The FIA Formula 3 Championship is a one-make category consisting of 30 identical cars. The F3 2019 car that is currently used features a naturally aspirated 3.4 litre bespoke Mecachrome 6 cylinder engine, which delivers 380 HP at 8000 rpm.
On a Friday, there is one Free Practice session of 45 minutes and one Qualifying session of 30 minutes.
One Sprint Race will take place on Saturday and will consist of 40 minutes + one lap. The Feature Race will take place on Sunday morning ahead of the Formula 1 Grand Prix and will consist of 45 minutes + one lap.
A schedule will be issued in the leadup to every round to determine timings of each session.
The results of the final classification of Friday’s Qualifying session will determine the starting grid for Sunday’s Feature Race.
The starting grid of Saturday’s Sprint Race will be determined by reversing the top 12 finishers of Friday’s Qualifying session.
The driver who takes pole position following the final classification of Friday’s Qualifying session will be awarded with two points.
For the Sprint Race, the top 10 classified drivers will be awarded 10, 9, 8, 7, 6, 5, 4, 3, 2 and 1 points respectively.
For the Feature Race, the top 10 finishers will score 25, 18, 15, 12, 10, 8, 6, 4, 2 and 1 points respectively.
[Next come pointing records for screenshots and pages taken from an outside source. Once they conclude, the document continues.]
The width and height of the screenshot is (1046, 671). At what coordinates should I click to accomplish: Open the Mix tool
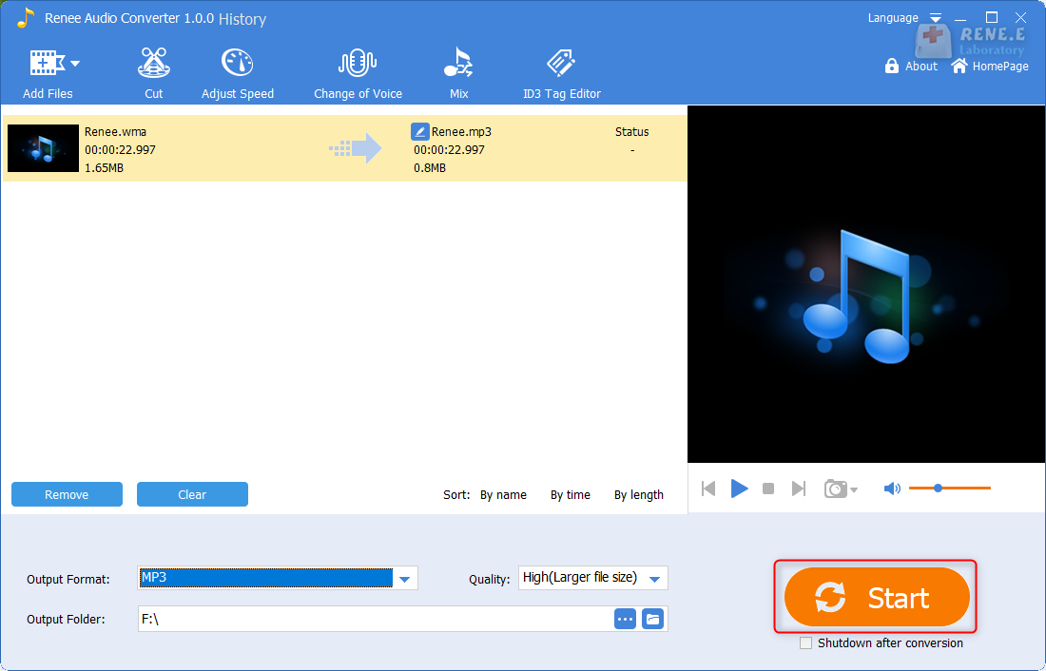click(x=458, y=73)
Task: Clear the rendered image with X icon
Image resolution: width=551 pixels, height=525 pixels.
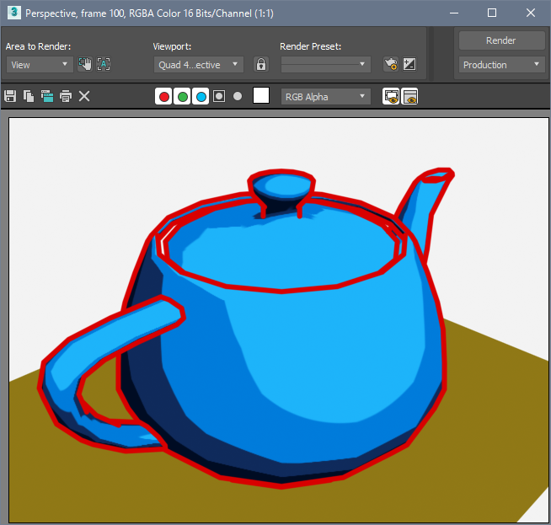Action: 84,97
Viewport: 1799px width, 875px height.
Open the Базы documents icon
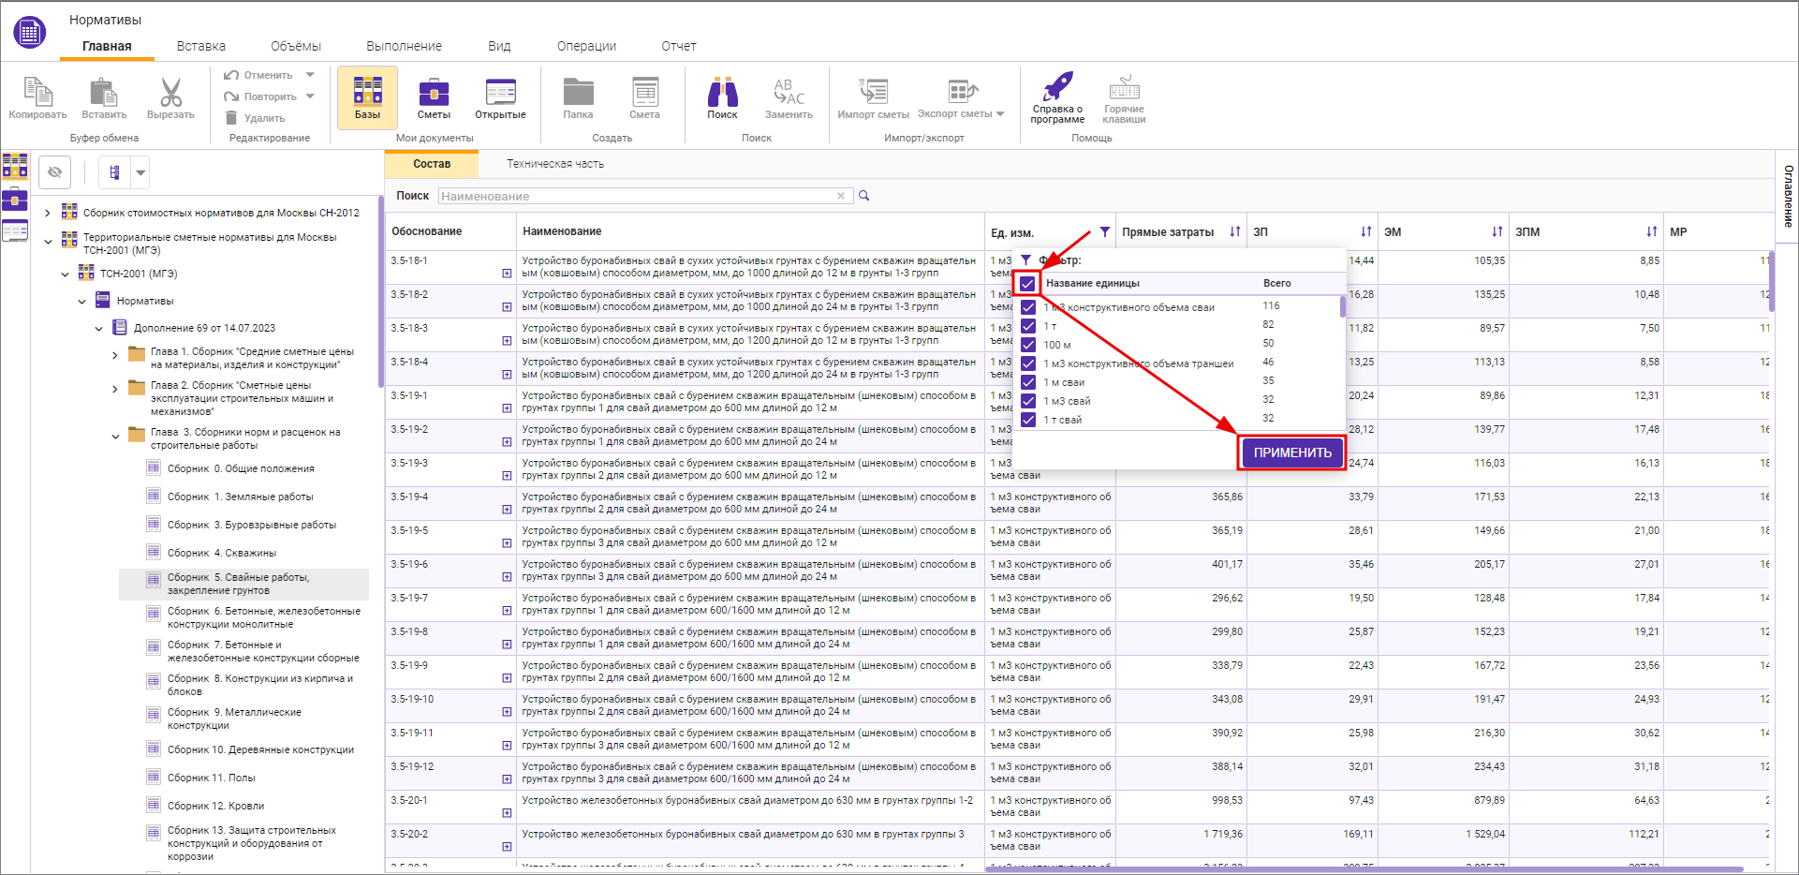(367, 96)
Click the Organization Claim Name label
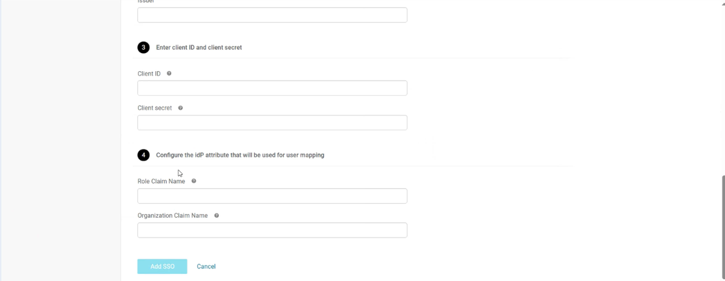Image resolution: width=725 pixels, height=281 pixels. point(173,215)
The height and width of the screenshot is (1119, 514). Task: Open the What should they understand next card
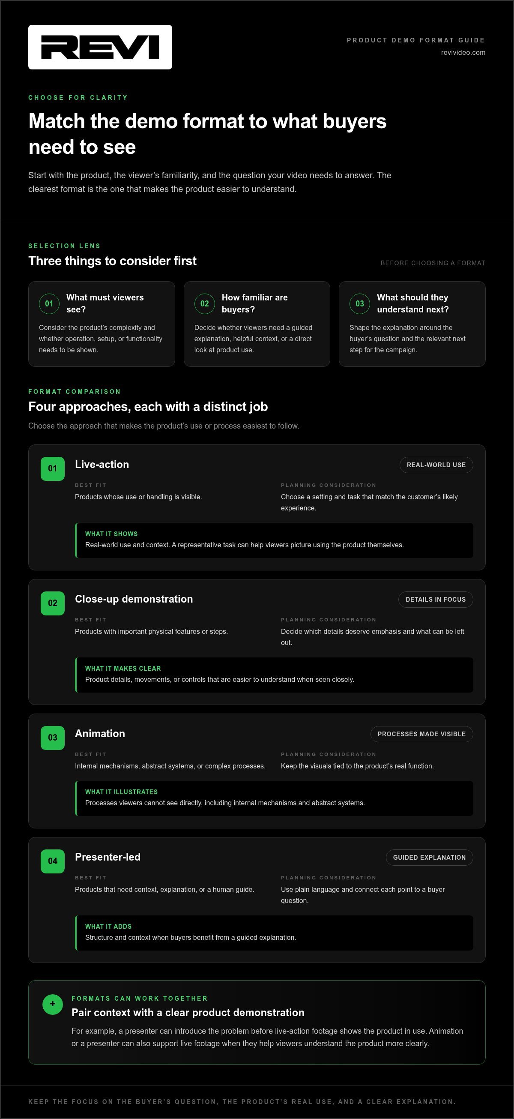(412, 324)
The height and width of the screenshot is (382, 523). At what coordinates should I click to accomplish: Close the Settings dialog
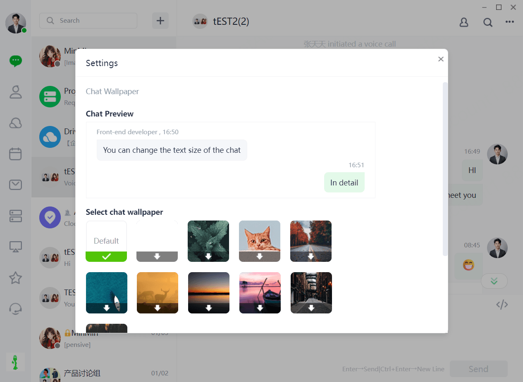(x=441, y=59)
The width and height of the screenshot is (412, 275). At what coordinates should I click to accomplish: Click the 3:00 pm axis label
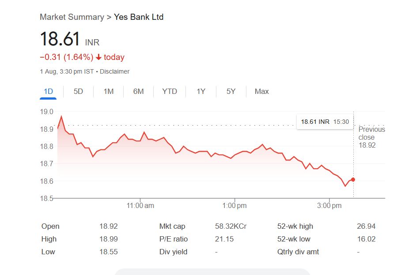(330, 205)

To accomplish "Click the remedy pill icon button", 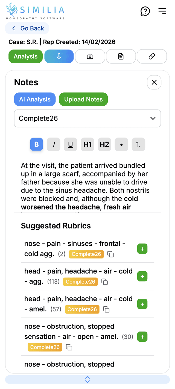I will (152, 56).
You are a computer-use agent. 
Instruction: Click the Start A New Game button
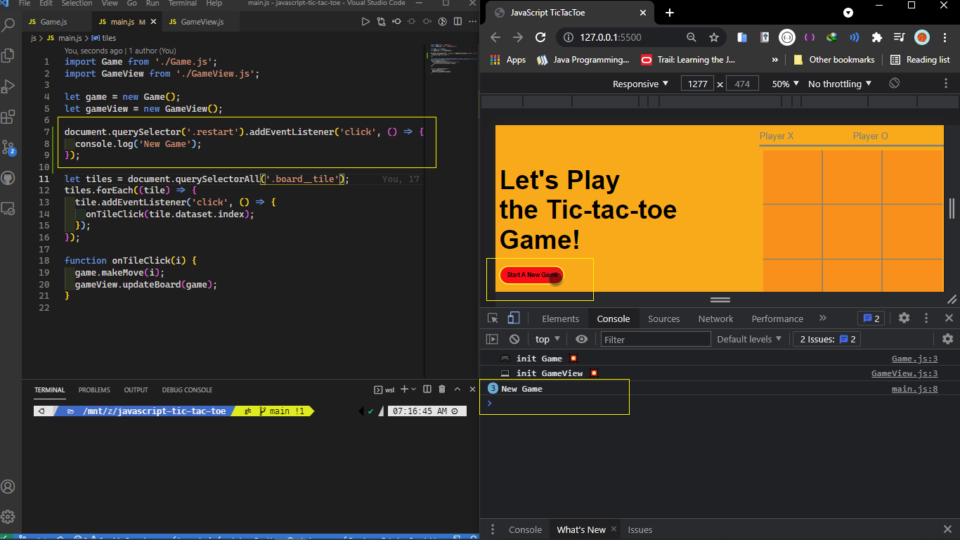coord(531,276)
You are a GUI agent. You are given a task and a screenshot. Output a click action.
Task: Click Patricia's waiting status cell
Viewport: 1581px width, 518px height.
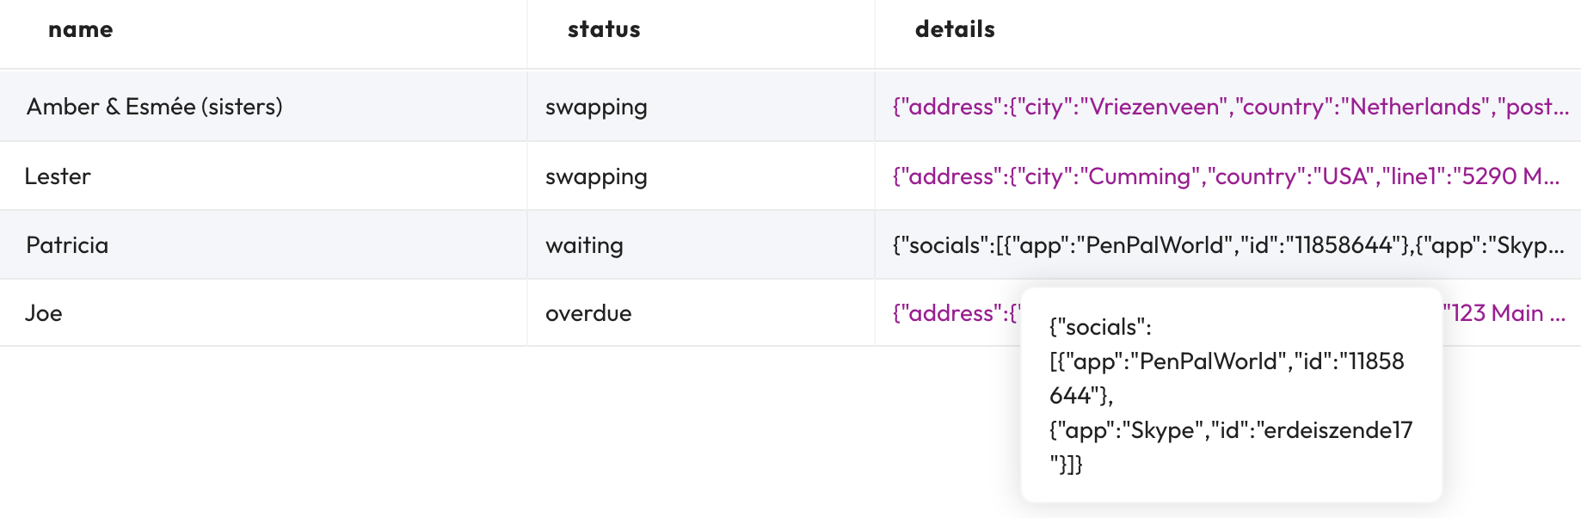point(584,245)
In each race, one point will be awarded to the driver who achieves the fastest lap time, providing he was in the top 10 positions of the final race classification.
The sporting regulations state that each driver will be allocated four sets of dry-weather tyres and two sets of wet-weather tyres per event.
All drivers participating in the Championship must hold a Grade A or B International FIA Licence.
The drivers are able to use the Drag Reduction System (DRS) as they wish within the designated DRS zones during free practice and qualifying. During both races however, the drivers will only be allowed to activate DRS within the designated zones when they are within less than a second of the car in front at the detection point.
During the race, the DRS is available for use after two laps unless decided otherwise by the race director due to poor weather conditions or yellow flags in the designated DRS zones.
The DRS zones will be the same as the ones used in Formula One on every circuit of the calendar.
The same safety rules apply: the DRS is disabled at the end of the designated zones, and if the driver uses the brakes or releases the throttle after activation.